WHAT THE TASK ASKS: Report only how many lines below include "computer".

Stored data:

=== Section Start ===

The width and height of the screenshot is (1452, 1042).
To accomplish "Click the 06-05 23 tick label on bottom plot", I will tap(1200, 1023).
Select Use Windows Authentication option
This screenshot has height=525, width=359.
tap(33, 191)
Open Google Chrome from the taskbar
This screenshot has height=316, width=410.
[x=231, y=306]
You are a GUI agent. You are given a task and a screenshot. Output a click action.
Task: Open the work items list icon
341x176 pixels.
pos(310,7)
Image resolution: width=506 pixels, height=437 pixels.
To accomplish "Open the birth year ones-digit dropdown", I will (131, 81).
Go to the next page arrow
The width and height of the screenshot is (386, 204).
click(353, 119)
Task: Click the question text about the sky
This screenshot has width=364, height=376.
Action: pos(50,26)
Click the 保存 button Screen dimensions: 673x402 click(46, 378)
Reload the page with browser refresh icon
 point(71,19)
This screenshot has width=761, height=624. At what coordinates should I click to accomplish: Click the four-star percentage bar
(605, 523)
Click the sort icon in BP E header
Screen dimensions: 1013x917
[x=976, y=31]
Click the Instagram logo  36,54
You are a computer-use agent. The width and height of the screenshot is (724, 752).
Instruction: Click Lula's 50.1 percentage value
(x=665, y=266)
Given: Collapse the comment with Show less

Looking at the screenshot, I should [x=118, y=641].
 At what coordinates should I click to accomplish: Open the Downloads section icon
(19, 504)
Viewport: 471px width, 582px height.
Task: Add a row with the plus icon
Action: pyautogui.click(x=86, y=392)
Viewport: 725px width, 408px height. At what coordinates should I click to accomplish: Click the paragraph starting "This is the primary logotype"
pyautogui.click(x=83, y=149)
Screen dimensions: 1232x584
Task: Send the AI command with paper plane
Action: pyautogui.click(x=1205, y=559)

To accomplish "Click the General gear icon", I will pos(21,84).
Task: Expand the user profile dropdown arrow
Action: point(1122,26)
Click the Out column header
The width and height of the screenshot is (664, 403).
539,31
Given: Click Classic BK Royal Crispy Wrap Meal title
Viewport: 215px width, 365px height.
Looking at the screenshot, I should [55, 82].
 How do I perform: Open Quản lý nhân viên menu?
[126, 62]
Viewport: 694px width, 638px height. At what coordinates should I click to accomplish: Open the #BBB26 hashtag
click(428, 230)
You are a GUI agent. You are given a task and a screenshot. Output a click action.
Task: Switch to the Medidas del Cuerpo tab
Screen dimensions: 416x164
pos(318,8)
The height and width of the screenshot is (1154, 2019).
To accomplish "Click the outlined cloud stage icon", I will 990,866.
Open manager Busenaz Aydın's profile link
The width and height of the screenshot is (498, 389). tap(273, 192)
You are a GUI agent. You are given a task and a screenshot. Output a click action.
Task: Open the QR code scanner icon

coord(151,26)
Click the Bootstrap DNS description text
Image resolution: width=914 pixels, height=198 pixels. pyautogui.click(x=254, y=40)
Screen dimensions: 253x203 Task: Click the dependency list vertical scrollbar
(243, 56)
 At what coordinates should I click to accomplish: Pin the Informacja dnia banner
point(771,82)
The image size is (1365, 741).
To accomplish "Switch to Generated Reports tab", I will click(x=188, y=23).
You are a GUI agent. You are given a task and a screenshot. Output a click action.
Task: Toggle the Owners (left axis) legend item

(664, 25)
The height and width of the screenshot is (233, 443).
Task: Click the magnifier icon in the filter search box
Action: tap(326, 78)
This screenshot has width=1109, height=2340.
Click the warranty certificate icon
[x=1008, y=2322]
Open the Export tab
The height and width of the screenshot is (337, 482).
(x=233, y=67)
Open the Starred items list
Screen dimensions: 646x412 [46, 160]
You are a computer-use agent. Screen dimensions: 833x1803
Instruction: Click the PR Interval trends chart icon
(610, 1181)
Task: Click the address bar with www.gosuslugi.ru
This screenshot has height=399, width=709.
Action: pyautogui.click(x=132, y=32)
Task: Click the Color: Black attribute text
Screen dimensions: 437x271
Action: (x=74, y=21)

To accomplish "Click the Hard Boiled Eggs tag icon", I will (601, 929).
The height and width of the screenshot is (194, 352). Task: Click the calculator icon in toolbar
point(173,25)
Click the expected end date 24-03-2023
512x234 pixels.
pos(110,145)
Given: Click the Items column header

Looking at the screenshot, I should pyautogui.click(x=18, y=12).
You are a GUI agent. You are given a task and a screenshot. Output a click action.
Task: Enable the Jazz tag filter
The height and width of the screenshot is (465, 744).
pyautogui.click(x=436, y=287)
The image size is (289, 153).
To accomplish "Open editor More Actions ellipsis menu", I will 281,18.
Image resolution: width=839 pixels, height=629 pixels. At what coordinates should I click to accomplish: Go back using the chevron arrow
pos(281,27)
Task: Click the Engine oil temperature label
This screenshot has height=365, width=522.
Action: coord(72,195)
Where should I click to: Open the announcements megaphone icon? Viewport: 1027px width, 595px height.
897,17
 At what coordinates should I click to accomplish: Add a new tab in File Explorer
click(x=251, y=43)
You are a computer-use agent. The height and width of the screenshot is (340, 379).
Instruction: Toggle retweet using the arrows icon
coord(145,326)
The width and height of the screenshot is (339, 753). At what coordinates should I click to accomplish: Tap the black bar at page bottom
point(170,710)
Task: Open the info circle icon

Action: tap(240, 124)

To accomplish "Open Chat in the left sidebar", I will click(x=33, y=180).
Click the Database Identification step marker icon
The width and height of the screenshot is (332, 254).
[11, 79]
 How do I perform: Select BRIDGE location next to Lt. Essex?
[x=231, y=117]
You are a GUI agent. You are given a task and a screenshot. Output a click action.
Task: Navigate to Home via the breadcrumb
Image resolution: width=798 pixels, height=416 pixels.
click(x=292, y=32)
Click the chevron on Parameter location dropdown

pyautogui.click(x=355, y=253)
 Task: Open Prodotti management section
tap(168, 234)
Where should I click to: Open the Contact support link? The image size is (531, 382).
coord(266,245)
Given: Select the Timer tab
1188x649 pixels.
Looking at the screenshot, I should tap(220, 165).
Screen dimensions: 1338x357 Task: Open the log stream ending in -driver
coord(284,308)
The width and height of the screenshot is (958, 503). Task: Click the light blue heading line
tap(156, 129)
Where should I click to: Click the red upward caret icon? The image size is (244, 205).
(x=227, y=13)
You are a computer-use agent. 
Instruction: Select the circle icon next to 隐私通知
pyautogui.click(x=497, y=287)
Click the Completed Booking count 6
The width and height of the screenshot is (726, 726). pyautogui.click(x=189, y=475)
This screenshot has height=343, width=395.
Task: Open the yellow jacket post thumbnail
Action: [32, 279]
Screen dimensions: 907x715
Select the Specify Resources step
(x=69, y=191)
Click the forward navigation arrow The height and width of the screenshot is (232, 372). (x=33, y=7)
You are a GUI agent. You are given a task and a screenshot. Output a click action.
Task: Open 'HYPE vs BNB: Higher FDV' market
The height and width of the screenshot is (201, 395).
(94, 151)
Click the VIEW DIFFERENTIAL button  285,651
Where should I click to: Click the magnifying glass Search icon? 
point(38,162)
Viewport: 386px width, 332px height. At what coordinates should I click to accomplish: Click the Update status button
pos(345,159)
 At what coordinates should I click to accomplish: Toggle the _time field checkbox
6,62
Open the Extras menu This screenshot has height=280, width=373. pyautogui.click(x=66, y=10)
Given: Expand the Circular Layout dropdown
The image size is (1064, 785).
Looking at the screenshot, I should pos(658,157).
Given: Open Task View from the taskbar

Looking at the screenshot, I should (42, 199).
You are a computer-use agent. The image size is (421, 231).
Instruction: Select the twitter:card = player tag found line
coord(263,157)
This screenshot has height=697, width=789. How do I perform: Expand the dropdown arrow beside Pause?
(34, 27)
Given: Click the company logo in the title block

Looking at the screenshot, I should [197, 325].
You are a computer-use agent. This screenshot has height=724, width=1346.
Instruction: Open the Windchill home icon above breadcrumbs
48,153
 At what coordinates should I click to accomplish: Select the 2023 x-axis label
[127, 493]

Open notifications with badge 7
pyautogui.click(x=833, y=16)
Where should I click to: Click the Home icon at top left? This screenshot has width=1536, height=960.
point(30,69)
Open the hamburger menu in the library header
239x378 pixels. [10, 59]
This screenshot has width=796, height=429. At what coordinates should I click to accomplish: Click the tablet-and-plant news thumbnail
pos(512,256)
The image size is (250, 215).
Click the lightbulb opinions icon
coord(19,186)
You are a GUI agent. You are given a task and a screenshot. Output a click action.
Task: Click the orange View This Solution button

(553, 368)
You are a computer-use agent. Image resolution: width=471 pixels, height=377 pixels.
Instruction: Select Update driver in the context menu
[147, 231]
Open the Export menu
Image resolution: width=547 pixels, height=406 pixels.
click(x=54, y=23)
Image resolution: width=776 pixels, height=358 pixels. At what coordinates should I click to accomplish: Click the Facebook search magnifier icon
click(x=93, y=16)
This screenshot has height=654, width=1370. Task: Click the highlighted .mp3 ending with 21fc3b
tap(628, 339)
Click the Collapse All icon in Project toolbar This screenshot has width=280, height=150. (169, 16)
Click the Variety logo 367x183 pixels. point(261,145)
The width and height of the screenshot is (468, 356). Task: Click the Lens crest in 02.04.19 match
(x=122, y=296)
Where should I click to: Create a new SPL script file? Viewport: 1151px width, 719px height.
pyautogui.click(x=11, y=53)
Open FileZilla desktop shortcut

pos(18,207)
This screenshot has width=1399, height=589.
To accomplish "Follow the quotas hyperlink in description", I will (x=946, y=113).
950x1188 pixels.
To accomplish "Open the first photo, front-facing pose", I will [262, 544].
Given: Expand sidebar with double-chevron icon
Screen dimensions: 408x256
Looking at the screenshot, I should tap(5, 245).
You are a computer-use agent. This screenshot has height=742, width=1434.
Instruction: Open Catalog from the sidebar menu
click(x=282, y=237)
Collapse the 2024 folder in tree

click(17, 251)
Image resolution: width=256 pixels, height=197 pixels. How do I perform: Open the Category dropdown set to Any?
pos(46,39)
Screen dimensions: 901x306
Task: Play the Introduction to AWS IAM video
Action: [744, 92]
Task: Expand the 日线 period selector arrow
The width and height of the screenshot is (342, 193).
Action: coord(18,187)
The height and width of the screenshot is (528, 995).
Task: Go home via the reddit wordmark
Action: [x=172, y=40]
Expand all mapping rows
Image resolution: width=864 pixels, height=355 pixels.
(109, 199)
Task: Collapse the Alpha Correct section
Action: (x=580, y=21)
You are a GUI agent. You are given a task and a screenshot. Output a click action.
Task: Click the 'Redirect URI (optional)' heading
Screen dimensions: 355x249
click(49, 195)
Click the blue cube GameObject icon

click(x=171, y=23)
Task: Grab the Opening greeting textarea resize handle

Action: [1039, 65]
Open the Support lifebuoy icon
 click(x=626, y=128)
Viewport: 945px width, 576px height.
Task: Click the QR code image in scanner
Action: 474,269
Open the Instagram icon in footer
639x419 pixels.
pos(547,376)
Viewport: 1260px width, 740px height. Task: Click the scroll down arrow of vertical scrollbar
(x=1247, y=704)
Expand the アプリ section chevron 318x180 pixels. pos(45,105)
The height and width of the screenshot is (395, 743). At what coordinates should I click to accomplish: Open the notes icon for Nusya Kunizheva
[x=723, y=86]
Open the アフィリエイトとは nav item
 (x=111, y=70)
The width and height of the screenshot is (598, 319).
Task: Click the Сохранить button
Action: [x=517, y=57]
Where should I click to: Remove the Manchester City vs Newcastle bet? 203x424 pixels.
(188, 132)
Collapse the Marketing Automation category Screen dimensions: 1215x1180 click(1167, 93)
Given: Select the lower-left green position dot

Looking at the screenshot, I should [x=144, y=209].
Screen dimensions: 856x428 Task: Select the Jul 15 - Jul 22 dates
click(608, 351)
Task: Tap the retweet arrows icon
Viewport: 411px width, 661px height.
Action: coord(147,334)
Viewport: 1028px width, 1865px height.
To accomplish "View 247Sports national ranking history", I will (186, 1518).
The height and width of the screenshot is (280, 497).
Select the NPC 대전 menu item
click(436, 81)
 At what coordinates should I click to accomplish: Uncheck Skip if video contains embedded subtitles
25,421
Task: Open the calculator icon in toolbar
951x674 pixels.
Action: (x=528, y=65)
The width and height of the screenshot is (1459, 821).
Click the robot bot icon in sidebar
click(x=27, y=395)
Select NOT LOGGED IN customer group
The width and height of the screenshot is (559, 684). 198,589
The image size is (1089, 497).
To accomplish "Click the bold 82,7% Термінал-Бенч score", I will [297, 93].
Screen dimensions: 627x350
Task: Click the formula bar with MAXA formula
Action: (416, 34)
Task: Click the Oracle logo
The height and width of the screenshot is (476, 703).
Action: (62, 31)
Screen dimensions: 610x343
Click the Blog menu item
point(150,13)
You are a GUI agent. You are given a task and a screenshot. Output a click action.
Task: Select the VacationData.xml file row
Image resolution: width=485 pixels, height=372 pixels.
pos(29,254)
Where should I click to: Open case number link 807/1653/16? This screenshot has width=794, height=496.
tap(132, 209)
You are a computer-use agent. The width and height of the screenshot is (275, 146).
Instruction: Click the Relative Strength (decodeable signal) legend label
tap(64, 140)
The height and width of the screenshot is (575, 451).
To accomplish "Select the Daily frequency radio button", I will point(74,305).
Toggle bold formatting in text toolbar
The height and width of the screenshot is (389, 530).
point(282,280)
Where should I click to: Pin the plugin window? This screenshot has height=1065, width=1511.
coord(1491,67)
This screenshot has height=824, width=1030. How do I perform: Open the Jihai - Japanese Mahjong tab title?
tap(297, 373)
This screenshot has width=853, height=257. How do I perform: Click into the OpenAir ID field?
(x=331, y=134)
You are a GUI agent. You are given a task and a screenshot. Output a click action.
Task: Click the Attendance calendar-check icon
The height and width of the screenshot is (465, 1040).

=== Section End ===

RESULT: 9